> _Exercise prompt_: Of all the entries below, only the lines from the one with "منطقه 12 شهر تهران (285) (473, 352)" up to and including the one with "انتخاب رشته (311, 2557)" are to be duplicated exactly.

Data extract START

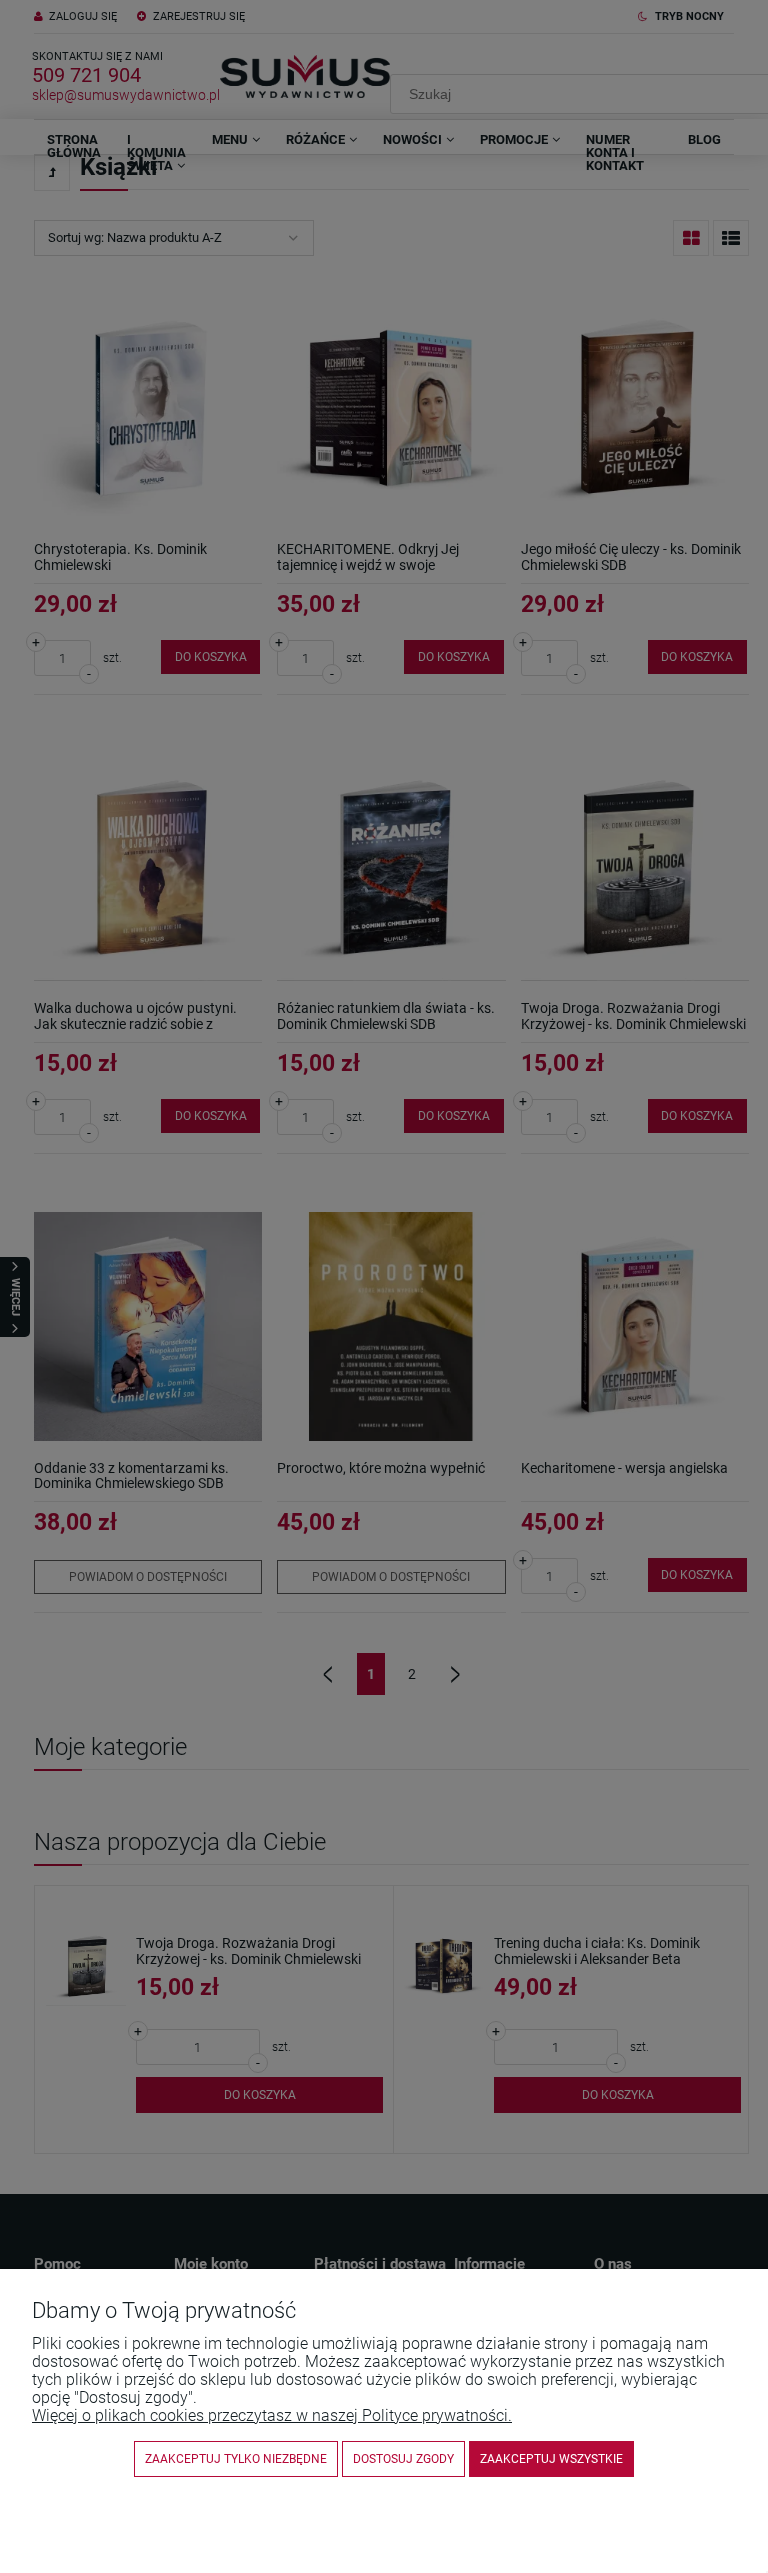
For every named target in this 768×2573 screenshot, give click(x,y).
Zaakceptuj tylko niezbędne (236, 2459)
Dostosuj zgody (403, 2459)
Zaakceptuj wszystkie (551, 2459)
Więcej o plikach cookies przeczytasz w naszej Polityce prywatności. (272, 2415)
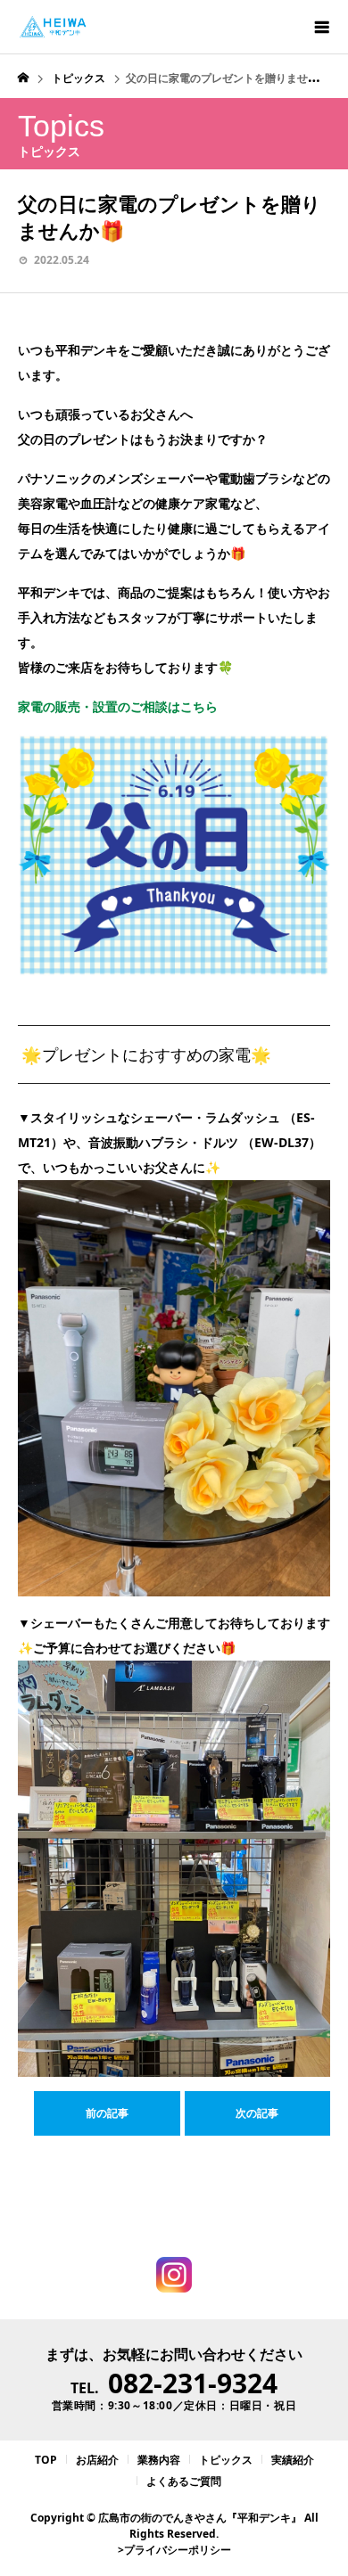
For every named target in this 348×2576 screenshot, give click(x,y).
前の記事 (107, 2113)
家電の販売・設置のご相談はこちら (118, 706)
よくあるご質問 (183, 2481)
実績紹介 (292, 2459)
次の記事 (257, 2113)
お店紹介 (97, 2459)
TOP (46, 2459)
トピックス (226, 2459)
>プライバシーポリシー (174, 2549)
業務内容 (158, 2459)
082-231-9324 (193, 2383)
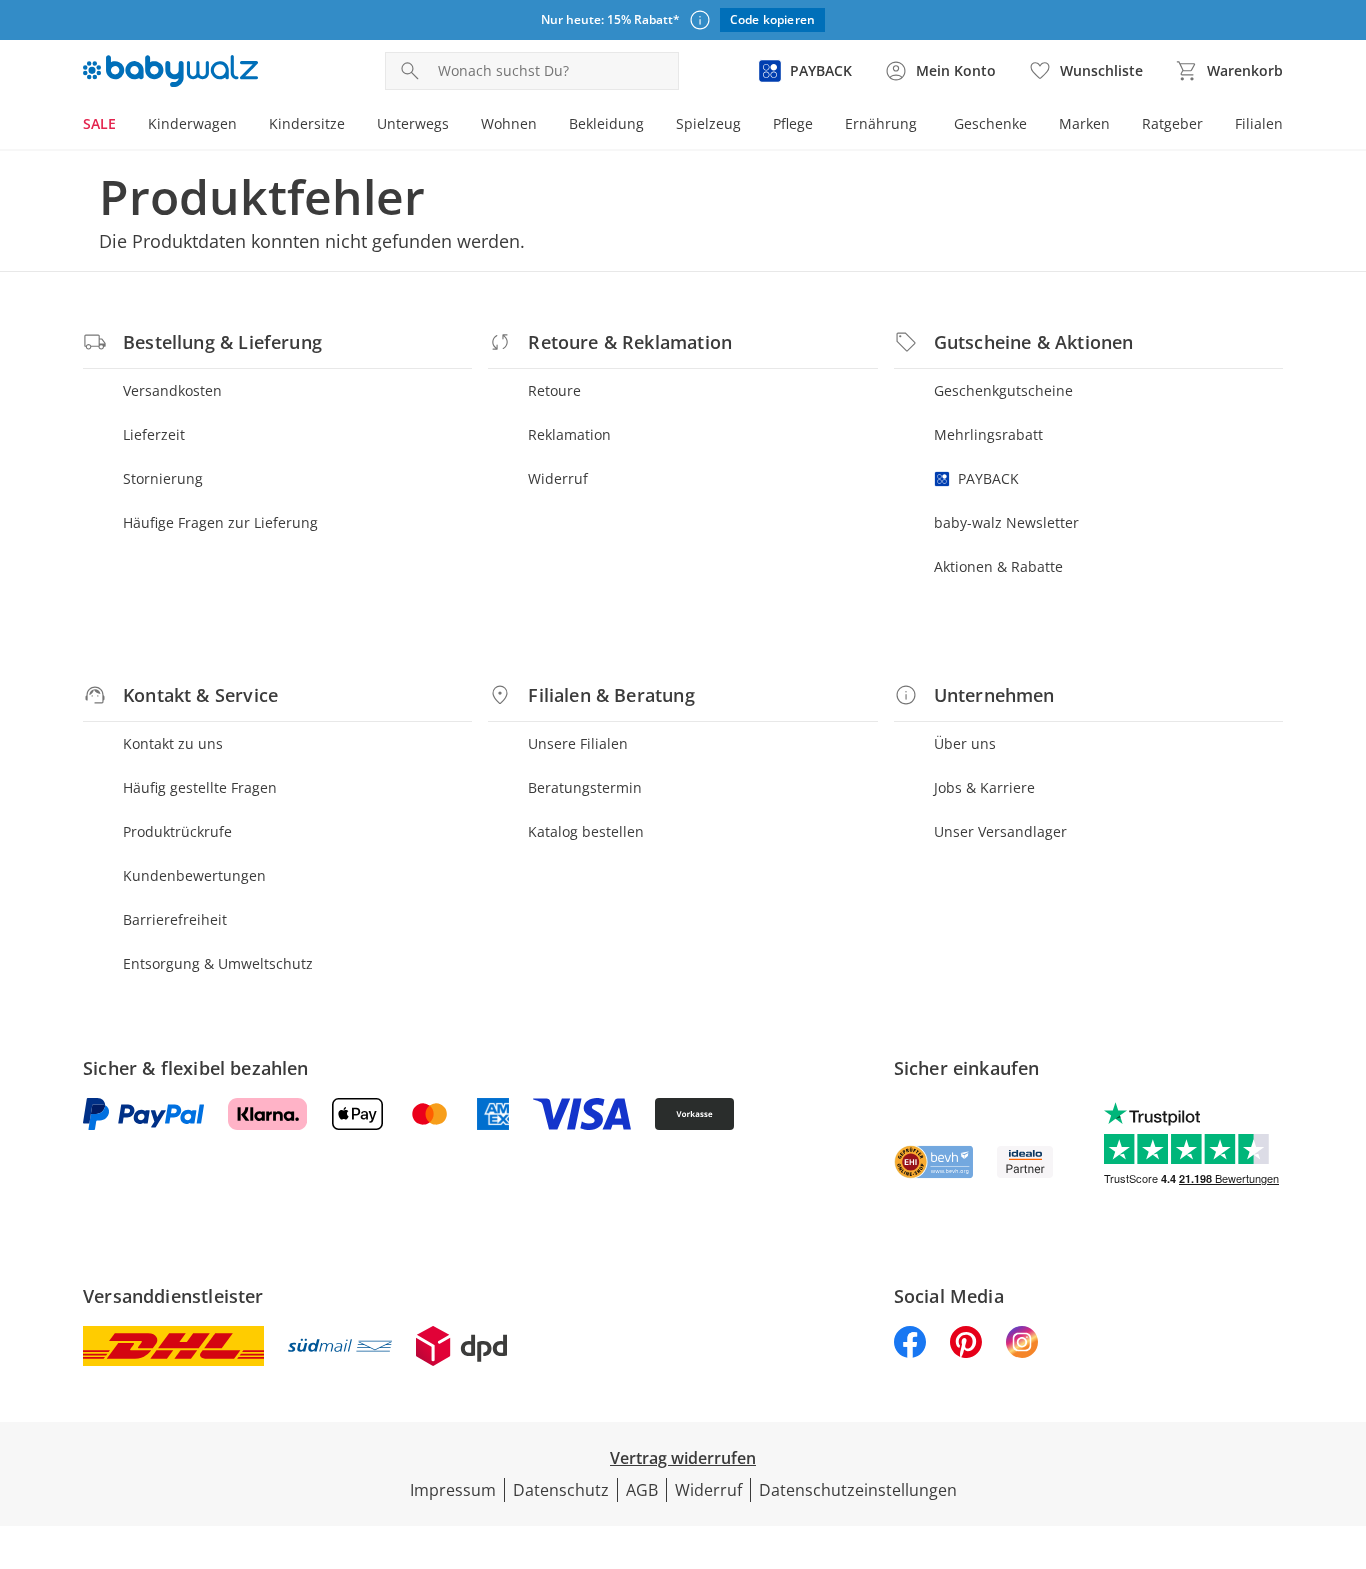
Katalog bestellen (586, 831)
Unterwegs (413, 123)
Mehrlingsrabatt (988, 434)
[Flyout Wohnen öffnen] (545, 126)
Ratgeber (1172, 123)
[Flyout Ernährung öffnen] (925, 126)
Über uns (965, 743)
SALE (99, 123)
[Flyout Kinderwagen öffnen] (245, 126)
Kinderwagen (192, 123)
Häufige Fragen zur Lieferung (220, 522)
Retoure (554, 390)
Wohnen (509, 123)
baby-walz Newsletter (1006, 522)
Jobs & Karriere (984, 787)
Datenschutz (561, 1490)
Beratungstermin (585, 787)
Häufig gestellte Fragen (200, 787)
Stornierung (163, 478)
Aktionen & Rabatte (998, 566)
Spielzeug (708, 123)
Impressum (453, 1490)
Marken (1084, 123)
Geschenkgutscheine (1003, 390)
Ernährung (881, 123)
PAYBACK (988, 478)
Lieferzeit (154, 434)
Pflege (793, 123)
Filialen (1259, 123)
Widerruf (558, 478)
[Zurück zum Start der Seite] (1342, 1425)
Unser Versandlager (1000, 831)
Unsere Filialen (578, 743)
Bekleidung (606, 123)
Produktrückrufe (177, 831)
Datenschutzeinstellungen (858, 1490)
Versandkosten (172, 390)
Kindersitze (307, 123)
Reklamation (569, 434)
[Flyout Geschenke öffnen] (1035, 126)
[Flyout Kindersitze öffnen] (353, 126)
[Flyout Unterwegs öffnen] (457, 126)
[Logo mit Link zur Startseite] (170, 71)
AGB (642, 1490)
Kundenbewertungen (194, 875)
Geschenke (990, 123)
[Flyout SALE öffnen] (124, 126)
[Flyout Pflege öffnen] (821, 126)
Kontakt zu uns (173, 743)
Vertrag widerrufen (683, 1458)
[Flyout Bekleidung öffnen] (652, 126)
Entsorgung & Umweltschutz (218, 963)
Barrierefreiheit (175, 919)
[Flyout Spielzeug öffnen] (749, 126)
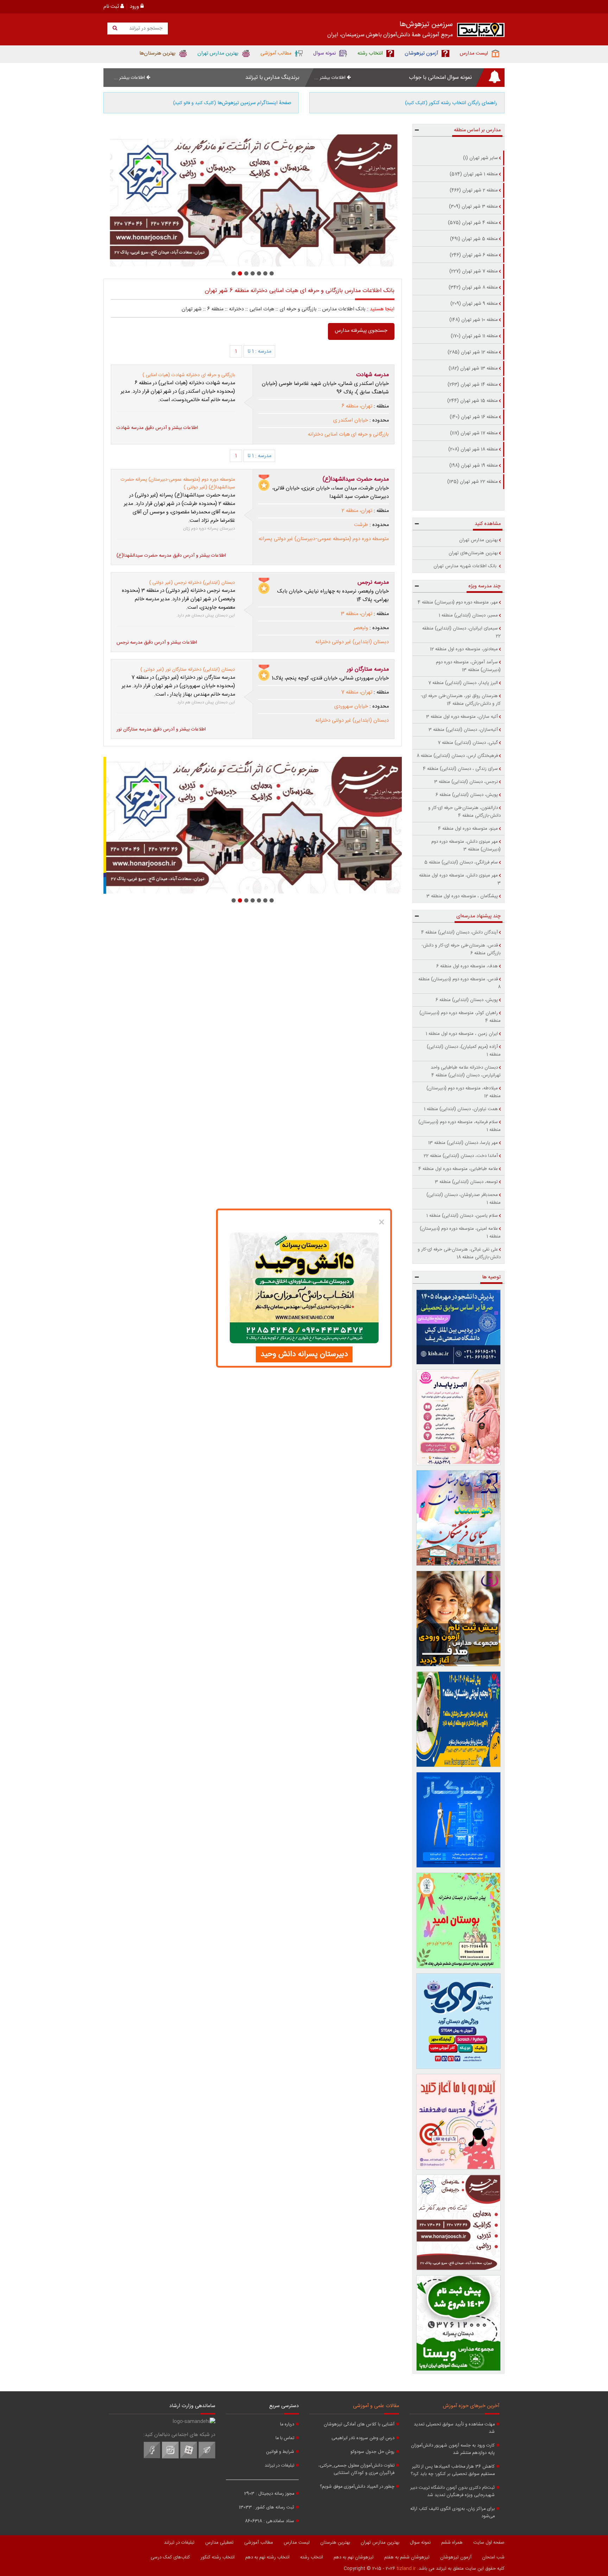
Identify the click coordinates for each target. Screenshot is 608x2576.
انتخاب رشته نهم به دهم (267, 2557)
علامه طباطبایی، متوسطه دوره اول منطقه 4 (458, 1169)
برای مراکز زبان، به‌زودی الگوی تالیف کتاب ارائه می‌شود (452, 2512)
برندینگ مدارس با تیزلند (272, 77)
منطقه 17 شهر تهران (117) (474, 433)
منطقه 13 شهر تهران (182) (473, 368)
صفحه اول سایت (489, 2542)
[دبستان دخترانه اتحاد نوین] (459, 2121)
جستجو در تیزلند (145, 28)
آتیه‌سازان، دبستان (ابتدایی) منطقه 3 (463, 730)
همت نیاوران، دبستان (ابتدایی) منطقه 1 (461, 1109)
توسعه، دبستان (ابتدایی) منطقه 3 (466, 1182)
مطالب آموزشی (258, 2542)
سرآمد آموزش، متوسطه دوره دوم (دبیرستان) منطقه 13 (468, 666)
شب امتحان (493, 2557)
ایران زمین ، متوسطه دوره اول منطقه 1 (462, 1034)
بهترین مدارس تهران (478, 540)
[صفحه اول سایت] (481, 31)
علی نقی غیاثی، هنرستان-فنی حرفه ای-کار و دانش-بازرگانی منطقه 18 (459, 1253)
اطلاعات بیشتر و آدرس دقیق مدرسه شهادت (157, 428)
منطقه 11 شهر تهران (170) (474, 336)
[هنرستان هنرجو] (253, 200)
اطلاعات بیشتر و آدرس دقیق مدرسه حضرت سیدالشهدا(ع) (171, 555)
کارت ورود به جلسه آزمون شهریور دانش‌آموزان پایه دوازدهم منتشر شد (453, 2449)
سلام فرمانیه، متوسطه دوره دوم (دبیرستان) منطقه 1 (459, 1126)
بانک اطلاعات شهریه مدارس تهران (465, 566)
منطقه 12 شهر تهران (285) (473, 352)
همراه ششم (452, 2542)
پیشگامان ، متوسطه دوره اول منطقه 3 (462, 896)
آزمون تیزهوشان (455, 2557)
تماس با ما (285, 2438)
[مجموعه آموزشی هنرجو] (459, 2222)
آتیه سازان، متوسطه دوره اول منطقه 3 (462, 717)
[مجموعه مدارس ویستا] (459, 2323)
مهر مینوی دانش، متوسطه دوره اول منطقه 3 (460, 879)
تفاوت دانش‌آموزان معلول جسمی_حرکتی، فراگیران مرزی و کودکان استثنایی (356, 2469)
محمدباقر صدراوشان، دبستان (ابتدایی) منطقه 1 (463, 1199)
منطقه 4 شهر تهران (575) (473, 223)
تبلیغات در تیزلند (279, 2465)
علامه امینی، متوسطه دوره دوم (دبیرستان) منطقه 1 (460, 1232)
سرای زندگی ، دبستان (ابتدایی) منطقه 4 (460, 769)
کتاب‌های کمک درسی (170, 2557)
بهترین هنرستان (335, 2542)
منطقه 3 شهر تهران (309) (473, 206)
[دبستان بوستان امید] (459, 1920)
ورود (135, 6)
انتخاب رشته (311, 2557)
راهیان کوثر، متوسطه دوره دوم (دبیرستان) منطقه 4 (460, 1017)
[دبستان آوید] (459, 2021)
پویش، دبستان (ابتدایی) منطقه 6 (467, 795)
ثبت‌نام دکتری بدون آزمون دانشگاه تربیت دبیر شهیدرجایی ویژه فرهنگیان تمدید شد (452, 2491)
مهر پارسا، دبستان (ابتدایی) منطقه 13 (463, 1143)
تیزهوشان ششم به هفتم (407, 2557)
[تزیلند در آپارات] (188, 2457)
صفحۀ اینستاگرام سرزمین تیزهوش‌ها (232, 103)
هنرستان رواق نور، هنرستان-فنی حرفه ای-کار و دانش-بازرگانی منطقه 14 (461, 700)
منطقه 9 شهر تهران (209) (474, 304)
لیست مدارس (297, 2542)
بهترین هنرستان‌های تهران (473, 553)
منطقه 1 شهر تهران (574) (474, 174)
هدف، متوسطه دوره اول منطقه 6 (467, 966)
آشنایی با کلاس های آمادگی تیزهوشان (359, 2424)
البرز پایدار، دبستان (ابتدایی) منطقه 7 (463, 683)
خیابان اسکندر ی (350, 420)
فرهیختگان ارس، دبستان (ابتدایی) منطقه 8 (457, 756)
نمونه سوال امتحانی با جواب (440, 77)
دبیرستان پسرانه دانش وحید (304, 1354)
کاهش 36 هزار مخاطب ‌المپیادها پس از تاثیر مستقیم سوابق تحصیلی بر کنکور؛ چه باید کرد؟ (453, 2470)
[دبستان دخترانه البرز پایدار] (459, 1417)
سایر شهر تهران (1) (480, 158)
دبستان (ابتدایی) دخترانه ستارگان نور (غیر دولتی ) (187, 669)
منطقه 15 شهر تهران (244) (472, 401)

Data extract END

> _Solved exercise_:
منطقه 12 شهر تهران (285) (473, 352)
همراه ششم (452, 2542)
پیشگامان ، متوسطه دوره اول منطقه 3 (462, 896)
آزمون تیزهوشان (455, 2557)
تماس با ما (285, 2438)
[مجموعه آموزشی هنرجو] (459, 2222)
آتیه سازان، متوسطه دوره اول منطقه 3 (462, 717)
[مجموعه مدارس ویستا] (459, 2323)
مهر مینوی دانش، متوسطه دوره اول منطقه 3 (460, 879)
تفاوت دانش‌آموزان معلول جسمی_حرکتی، فراگیران مرزی و کودکان استثنایی (356, 2469)
محمدباقر صدراوشان، دبستان (ابتدایی) منطقه 1 (463, 1199)
منطقه 4 شهر تهران (575) (473, 223)
تبلیغات در تیزلند (279, 2465)
علامه امینی، متوسطه دوره دوم (دبیرستان) منطقه 1 (460, 1232)
سرای زندگی ، دبستان (ابتدایی) منطقه 4 (460, 769)
کتاب‌های کمک درسی (170, 2557)
بهترین هنرستان (335, 2542)
منطقه 3 شهر تهران (309) (473, 206)
[دبستان بوستان امید] (459, 1920)
ورود (135, 6)
انتخاب رشته (311, 2557)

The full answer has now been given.